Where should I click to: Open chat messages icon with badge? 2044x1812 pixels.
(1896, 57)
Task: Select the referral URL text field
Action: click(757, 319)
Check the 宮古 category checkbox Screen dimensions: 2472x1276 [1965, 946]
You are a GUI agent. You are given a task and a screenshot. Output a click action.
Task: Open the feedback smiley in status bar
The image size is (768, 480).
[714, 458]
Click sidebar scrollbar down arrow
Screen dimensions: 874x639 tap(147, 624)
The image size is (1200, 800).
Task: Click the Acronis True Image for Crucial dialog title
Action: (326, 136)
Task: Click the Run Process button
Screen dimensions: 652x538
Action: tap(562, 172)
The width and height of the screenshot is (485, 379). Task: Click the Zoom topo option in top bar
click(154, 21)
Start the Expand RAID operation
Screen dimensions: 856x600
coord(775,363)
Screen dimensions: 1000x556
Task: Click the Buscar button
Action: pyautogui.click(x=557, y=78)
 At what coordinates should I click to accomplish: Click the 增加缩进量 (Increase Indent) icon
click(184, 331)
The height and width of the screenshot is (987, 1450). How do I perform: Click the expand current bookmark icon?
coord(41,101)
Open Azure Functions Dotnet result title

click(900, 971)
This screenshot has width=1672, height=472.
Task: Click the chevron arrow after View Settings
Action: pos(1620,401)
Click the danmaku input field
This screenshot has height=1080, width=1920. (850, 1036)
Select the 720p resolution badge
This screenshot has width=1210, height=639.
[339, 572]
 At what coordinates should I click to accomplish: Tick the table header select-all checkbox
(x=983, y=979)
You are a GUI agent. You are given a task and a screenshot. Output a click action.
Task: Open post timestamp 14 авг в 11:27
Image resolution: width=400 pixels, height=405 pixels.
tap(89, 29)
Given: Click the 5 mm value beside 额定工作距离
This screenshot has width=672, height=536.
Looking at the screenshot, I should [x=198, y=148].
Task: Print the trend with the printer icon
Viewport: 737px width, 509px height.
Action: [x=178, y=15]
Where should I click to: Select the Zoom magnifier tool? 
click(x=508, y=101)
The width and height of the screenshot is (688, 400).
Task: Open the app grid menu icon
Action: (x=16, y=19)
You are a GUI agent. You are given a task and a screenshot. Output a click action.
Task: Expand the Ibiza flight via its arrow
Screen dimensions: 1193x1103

---

→ **Required work**:
Rewrite all of the data above, replacing "checkbox" with "check box" and leaving everything else unchanged.

→ **Written answer**:
Where should I click to: Open chat messages icon with badge? 2044x1812 pixels.
(1896, 57)
Task: Select the referral URL text field
Action: click(757, 319)
Check the 宮古 category check box Screen dimensions: 2472x1276 [1965, 946]
You are a GUI agent. You are given a task and a screenshot. Output a click action.
Task: Open the feedback smiley in status bar
The image size is (768, 480).
[714, 458]
Click sidebar scrollbar down arrow
Screen dimensions: 874x639 tap(147, 624)
The image size is (1200, 800).
Task: Click the Acronis True Image for Crucial dialog title
Action: (326, 136)
Task: Click the Run Process button
Screen dimensions: 652x538
Action: tap(562, 172)
The width and height of the screenshot is (485, 379). Task: Click the Zoom topo option in top bar
click(154, 21)
Start the Expand RAID operation
Screen dimensions: 856x600
coord(775,363)
Screen dimensions: 1000x556
Task: Click the Buscar button
Action: pyautogui.click(x=557, y=78)
 At what coordinates should I click to accomplish: Click the 增加缩进量 (Increase Indent) icon
click(184, 331)
The height and width of the screenshot is (987, 1450). How do I perform: Click the expand current bookmark icon?
coord(41,101)
Open Azure Functions Dotnet result title

click(900, 971)
This screenshot has width=1672, height=472.
Task: Click the chevron arrow after View Settings
Action: pos(1620,401)
Click the danmaku input field
This screenshot has height=1080, width=1920. (850, 1036)
Select the 720p resolution badge
This screenshot has width=1210, height=639.
[339, 572]
 At what coordinates should I click to accomplish: Tick the table header select-all check box
(x=983, y=979)
You are a GUI agent. You are given a task and a screenshot. Output a click action.
Task: Open post timestamp 14 авг в 11:27
Image resolution: width=400 pixels, height=405 pixels.
tap(89, 29)
Given: Click the 5 mm value beside 额定工作距离
This screenshot has width=672, height=536.
Looking at the screenshot, I should [x=198, y=148].
Task: Print the trend with the printer icon
Viewport: 737px width, 509px height.
Action: [x=178, y=15]
Where should I click to: Select the Zoom magnifier tool? 
click(x=508, y=101)
The width and height of the screenshot is (688, 400).
Task: Open the app grid menu icon
Action: (x=16, y=19)
You are a GUI agent. You are given a task and a screenshot. Output a click action.
Task: Expand the Ibiza flight via its arrow
Screen dimensions: 1193x1103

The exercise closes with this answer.